IN the past few months, hundreds of Zimbabweans have been killed in accidents on the country’s major highways
The accidents have been blamed mainly on the poor state of the roads.
Two weeks ago, Our Correspondent, Phyllis Mbanje was involved in an accident that claimed six lives along the Harare-Beitbridge road. She narrates how it happened below.
THE blood-curdling screams awaken me; the smell of metal scrapping the tarmac is nauseating.
As the bus continues to rock violently from one side to the other, the screams take a more sinister sound.
For a moment, I am lost between reality and a nightmare, but slowly realisation that we are indeed going to crash creeps into my frozen mind.
It’s Tuesday May 28, just after 10pm, we are on board a Pioneer bus from Musina, South Africa.
The bus is about 60km away from the Beitbridge border.
Someone shouts, “We are going to crash!” Another yells, “Nhai Jesu tofawo here!” (Jesus, we are dying).

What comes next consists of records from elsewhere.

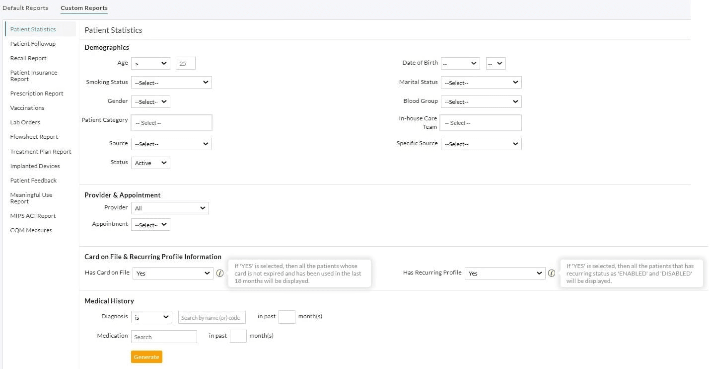Viewport: 710px width, 369px height.
Task: Expand the Has Recurring Profile dropdown
Action: coord(504,273)
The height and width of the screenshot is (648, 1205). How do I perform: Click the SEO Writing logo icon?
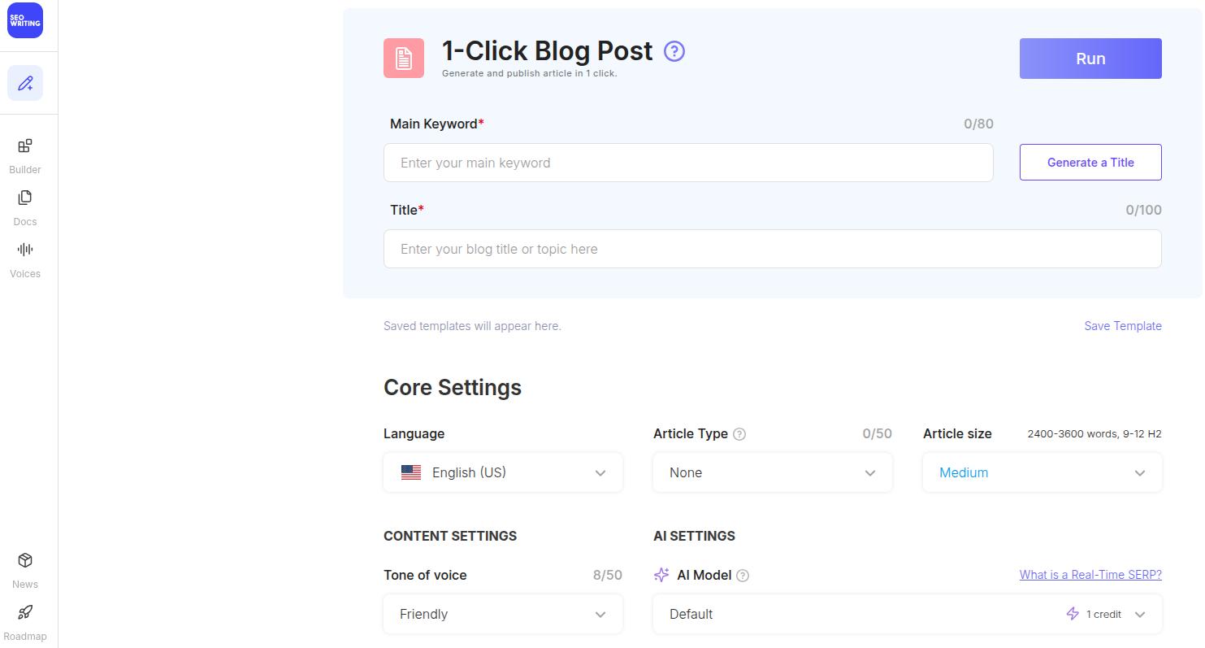(x=24, y=20)
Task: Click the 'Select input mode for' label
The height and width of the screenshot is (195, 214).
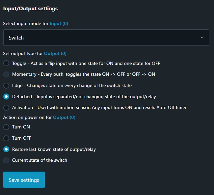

I cannot find my voice; the scream that rises up from my belly dies at my throat. My heart pounds and for a moment, I am afraid it will jump out of my chest.
The bus continues its macabre dance, teetering dangerously on its four wheels, the interior is very dark, I cannot see anything.

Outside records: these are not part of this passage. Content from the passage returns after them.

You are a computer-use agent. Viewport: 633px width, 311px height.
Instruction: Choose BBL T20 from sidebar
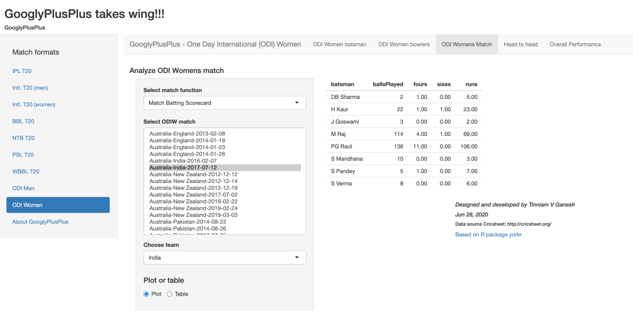24,121
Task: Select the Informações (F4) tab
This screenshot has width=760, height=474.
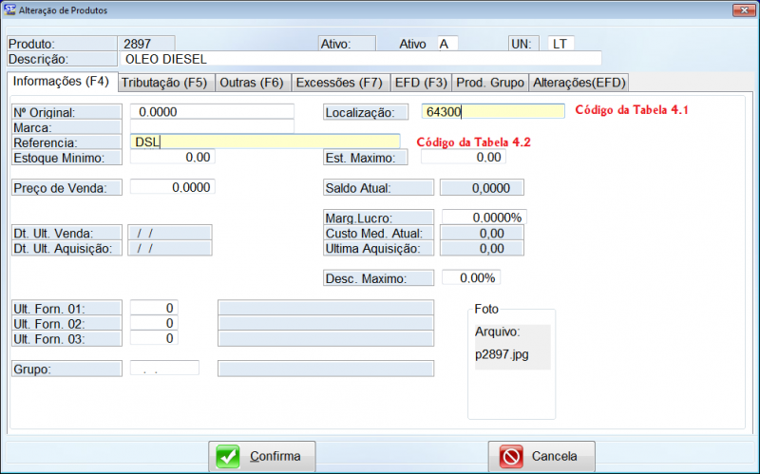Action: [x=61, y=82]
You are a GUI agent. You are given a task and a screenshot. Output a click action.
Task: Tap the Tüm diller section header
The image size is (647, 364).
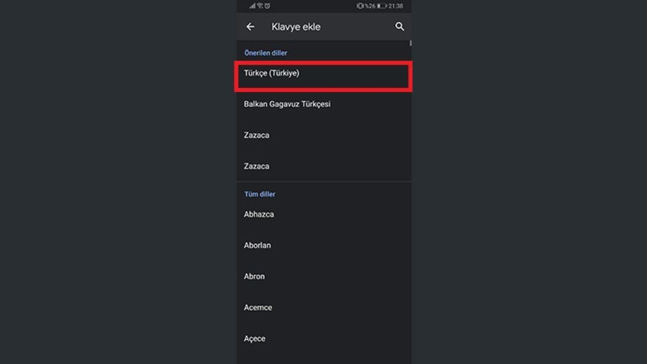tap(259, 194)
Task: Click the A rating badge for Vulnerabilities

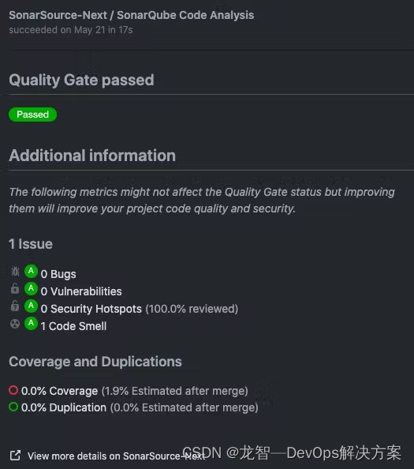Action: [x=31, y=289]
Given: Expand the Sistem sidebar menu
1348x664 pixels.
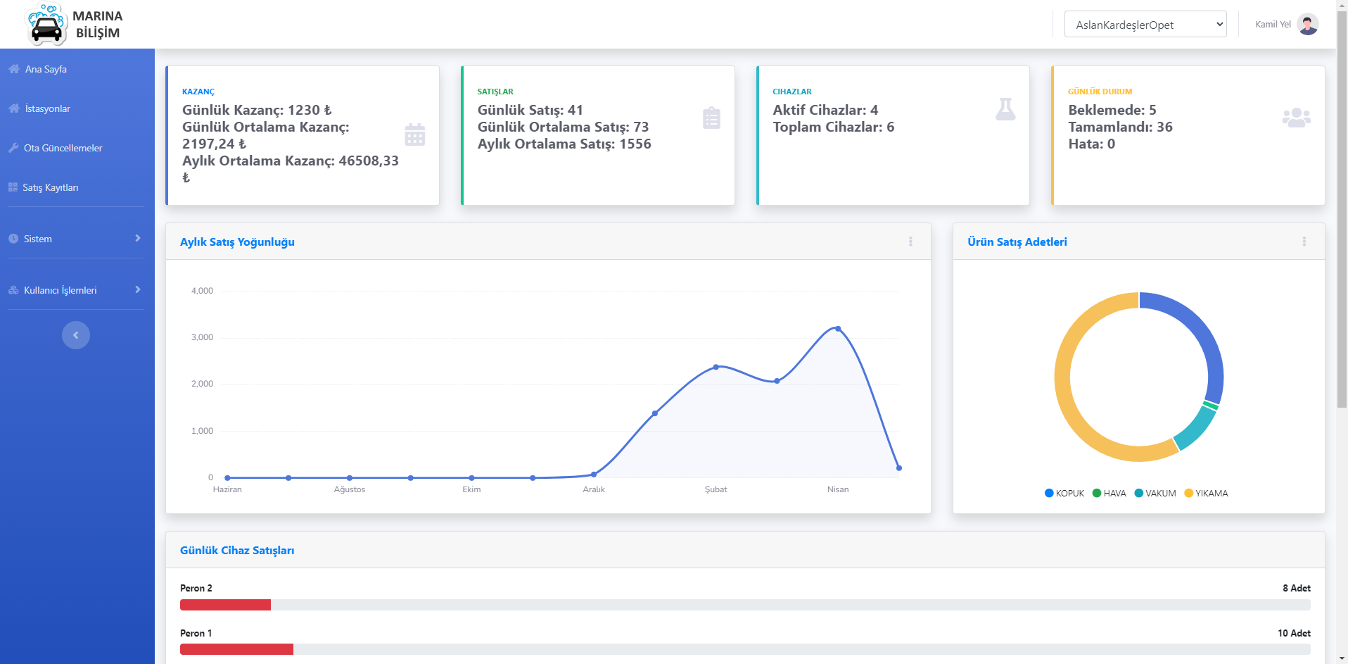Looking at the screenshot, I should [75, 239].
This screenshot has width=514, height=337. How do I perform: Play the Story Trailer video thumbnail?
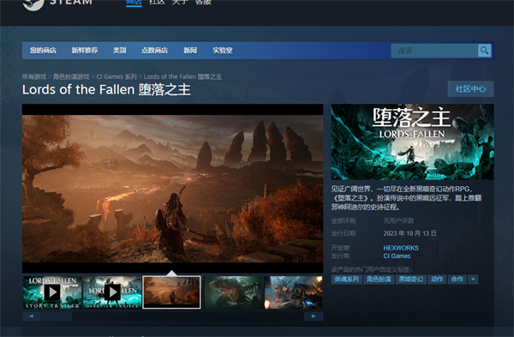(x=52, y=292)

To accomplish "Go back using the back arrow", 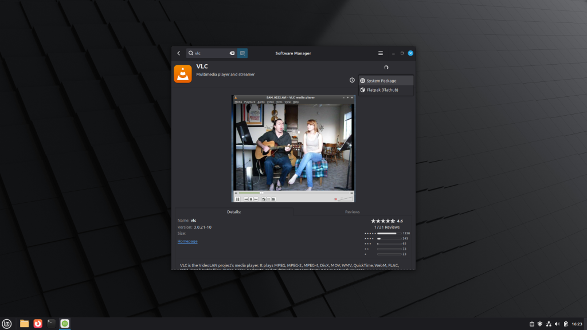I will 179,53.
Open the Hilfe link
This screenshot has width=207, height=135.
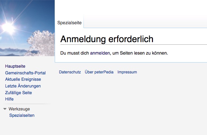point(9,99)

Rumbie, my friend, is sitting next to me. Like me, she makes no sound. We hold on tightly to our seats and pray the bus will not topple over but as it gathers momentum one thought is very clear, we surely are going to perish.
It tilts to the left and topples over, landing in a ditch.
For that brief moment, there is the most deafening silence. The bus, now lying on its side, is filled with smells of dust, blood and death.
The horrible smell of one’s innards is the most pungent. The whole nightmare had taken less than a minute. And then, the screams start again, but this time they are filled with pain and confusion — panic slowly sets in.
Galvanised into action by the screams, I scramble from what’s left of my seat. I am not sure if I’m hurt, but I am just grateful my legs are intact, and so are my hands.
Blindly, I search for my mate, panicking I call out her name —glancing frantically around.
Passengers are now scrambling for an exit and someone screams “Manditsikirirawo veduwe” (you are crushing me!). Those words still haunt me.
My boot-clad feet sink into a sickening wetness, which I later realise is blood. With renewed energy, I scoot on top of the remaining seats and slowly negotiate my way out.
Rumbie stumbles upon the exit panel and quietly tells me to move aside. She kicks it open and a waft of fresh air hits us from outside. She jumps out landing on her back.
I am the second person out of the bus.
As other passengers clamber out of the bus, hope fills our hearts that we have all survived but when I look back, the grisly sight of mangled limbs and twisted body parts shocks me.
A few vehicles stop by but no one assists passengers that are still trapped inside.
Their plight becomes dire as most of those trapped on board are clueless on how to initiate rescue.
Many are still in shock while others search for their loved ones.
I do a quick body check and thank God I don’t have a scratch on me.
We go back to the exit point and peer inside with the help of cell phone torches.
Horror awaits us.
There is a woman whose head is wedged between seats. Her right ear has been completely torn away. Her body is twisted and she is not moving. A few metres away, I see a pair of legs sticking out of the rubble.
The sight is enough to drive me away for a moment.
Six people — including the friendly bus conductor, lost their lives — I later established. Thirty seven others were injured but what struck me the most is that help came after more than an hour.
The police arrive, but they do not have enough torches. They ask us for our phones so they can use them to light up the scene.
It is discovered that some bodies are trapped under the bus. Apparently, they were thrown out as the bus swerved and later landed on them.
With no tools and no fire brigade around, we can only stand and imagine the fate of our fellow travellers under the bus are suffering.
Then an ambulance arrives.
The staff looks confused. As they try to lift a woman who looks like she has a back injury, she screams out that they are hurting her.
We suggest they put her on a makeshift bed made of the torn seats. I wonder if the staff is trained or they were handpicked from some flea market.
I ask why there is just one ambulance when more than 30 people require help. They tell me there had been another accident elsewhere.
As dawn approaches, the chill gets worse. Many do not have shoes or jackets.
We pick up blankets strewn all over and cover the injured. One woman’s foot is so shredded that only the big toe remains.
MOST OF THE ACCIDENT VICTIMS DO NOT GET TREATMENT
Finally, a replacement bus arrives and most of us are taken to Beitbridge hospital. Some refuse to leave the accident scene as they want to guard their belongings, which are still locked in the trailer.
We are relieved and look forward to being treated but alas, there is just one doctor. He can only attend to those deemed “serious”.
Most of us are given paracetamol painkillers and told to wait in the cold reception area. I never saw the doctor whom I am later told went away saying he would return in the morning.
By 8am, the doctor is still to arrive. Most of us discharge ourselves and find our way to Harare to seek medical attention.
Only God knows what became of those we left behind who had serious injuries.